Generally, the exact solution would not be found easily. However, the equation can be solved perturbatively by applying the resolvent formalism

$\displaystyle G_{n}(\mathbf{r},\mathbf{r^{\prime}})=\tilde{G}_{0}(\mathbf{r},\mathbf{r^{\prime}})+\tilde{G}_{1}(\mathbf{r},\mathbf{r^{\prime}})+...,$

(35)

where

		$\displaystyle\tilde{G}_{0}(\mathbf{r},\mathbf{r^{\prime}})=\tilde{G}(\mathbf{r},\mathbf{r^{\prime}}),$
		$\displaystyle\tilde{G}_{1}(\mathbf{r},\mathbf{r^{\prime}})=(\tilde{G}\circ f\circ\tilde{G})(\mathbf{r},\mathbf{r^{\prime}}),$
		$\displaystyle...$
		$\displaystyle\tilde{G}_{i}(\mathbf{r},\mathbf{r^{\prime}})=(\tilde{G}\circ f\circ\tilde{G}\circ...\circ f\circ\tilde{G})(\mathbf{r},\mathbf{r^{\prime}}),$		(36)

where $\tilde{G}$ is the Green’s function with $f=0$ and $(G_{n}\circ f)(\mathbf{r})=\int G(\mathbf{r},\mathbf{r^{\prime}})f(\mathbf{r^{\prime}})d^{2}r$. In this method, the exact Green’s function can be also written as (see Appendix B)

$\displaystyle G_{n}(\mathbf{r},\mathbf{r^{\prime}})=\sum_{l=0}^{\infty}\sum_{i+j=0}^{l}B_{i,j,l}[f](2\partial_{\omega})^{i}(2\partial_{\bar{\omega}})^{j}\tilde{G}_{n}^{\left(1+\frac{i+j+l}{2}\right)}(\mathbf{r},\mathbf{r^{\prime}}).$

(37)

This method is well developed in dikii1955zeta ; dikii1958trace for Sturm-Liouville problems. More details can be found in gelfand ; SEELEY . Furthermore, we can apply the Green’s function to calculate the entanglement entropy

	$\displaystyle\left.\frac{\partial}{\partial n}G_{n}(r,\theta;m^{{}^{\prime}2})\right|_{n=1}-G_{1}(r,\theta;m^{{}^{\prime}2})$
	$\displaystyle=\sum_{l=0}^{\infty}\sum_{i+j=0}^{l}\left\{B_{i,j,l}[f](2\partial_{\omega})^{i}(2\partial_{\bar{\omega}})^{j}\left[\left.\frac{\partial}{\partial n}\tilde{G}_{n}^{\left(1+\frac{i+j+l}{2}\right)}(\mathbf{r},\mathbf{r^{\prime}})\right|_{n=1}-\tilde{G}_{1}^{\left(1+\frac{i+j+l}{2}\right)}(\mathbf{r},\mathbf{r^{\prime}})\right]\right\}_{\mathbf{r}=\mathbf{r^{\prime}}}.$		(38)

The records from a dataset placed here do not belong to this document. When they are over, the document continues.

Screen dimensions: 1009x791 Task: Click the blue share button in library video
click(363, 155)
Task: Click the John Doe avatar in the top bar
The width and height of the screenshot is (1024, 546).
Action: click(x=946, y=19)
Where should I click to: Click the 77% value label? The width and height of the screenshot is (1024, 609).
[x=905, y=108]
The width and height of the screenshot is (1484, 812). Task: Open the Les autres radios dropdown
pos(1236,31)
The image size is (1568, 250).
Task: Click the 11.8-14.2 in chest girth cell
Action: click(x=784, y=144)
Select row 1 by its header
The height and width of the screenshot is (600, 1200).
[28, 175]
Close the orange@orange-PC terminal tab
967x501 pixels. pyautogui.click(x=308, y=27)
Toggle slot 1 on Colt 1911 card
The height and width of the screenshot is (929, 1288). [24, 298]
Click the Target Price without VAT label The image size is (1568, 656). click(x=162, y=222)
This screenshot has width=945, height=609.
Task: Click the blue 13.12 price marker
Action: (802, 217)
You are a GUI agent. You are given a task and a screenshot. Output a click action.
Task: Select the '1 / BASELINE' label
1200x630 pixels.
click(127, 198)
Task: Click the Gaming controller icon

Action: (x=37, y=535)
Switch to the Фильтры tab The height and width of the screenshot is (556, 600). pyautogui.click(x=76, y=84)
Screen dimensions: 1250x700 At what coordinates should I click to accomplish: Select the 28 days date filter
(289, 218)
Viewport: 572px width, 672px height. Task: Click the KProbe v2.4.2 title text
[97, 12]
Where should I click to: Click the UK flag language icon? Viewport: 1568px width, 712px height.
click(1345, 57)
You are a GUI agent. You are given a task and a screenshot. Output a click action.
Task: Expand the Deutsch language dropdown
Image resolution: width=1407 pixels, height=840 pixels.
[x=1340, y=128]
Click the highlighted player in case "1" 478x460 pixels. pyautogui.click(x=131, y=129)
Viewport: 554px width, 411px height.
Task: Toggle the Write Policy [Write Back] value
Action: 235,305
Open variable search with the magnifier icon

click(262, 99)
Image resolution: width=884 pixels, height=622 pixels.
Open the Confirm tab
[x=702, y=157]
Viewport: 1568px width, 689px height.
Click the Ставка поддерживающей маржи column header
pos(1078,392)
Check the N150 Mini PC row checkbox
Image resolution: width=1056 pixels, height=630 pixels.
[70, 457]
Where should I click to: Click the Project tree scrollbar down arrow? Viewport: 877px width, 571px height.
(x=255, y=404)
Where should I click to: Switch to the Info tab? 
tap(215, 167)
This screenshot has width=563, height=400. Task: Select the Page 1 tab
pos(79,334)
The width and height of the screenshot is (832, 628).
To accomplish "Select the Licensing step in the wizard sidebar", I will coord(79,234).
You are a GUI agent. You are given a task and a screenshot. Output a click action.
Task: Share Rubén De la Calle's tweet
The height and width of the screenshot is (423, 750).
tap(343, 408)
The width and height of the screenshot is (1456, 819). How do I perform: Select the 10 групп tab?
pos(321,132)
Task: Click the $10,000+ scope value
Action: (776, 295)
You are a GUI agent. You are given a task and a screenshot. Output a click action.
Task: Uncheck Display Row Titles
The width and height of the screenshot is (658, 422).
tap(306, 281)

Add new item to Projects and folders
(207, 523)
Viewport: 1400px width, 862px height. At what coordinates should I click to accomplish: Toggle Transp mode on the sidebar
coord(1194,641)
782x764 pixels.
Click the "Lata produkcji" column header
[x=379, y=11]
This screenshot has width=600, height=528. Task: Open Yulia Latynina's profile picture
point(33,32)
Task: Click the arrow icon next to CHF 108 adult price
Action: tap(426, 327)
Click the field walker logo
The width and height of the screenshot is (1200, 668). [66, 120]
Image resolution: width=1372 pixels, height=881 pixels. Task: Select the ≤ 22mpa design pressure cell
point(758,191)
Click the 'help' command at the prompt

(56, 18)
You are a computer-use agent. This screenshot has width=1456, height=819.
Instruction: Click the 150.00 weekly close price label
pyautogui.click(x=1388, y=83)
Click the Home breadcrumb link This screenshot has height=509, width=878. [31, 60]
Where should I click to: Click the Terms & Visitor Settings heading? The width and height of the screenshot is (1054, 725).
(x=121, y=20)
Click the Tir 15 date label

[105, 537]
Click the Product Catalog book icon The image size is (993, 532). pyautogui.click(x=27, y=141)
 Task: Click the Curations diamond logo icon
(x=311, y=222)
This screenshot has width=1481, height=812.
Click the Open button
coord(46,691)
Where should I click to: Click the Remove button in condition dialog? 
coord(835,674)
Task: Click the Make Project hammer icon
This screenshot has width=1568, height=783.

For those terms with $i=j$ in the summation, it is easy to figure out by using $Q(x)$, i.e.

$\displaystyle(4\partial_{\omega}\partial_{\bar{\omega}})^{i}\left[\left.\frac{\partial}{\partial n}\tilde{G}_{n}^{\left(1+i+l/2\right)}(\mathbf{r},\mathbf{r^{\prime}})\right|_{n=1}-\tilde{G}_{1}^{\left(1+i+l/2\right)}(\mathbf{r},\mathbf{r^{\prime}})\right]_{\mathbf{r}=\mathbf{r^{\prime}}}=\frac{1}{2\pi}\int_{0}^{\infty}\frac{-(-\lambda)^{2i+1}}{\left(\lambda^{2}+m^{{}^{\prime}2}\right)^{1+i+l/2}}Q(\lambda r)d\lambda.$

(39)

However, the remaining terms where $i\neq j$ are still a problem that we can not solve easily. So how to deal with other terms can be a topic for further study.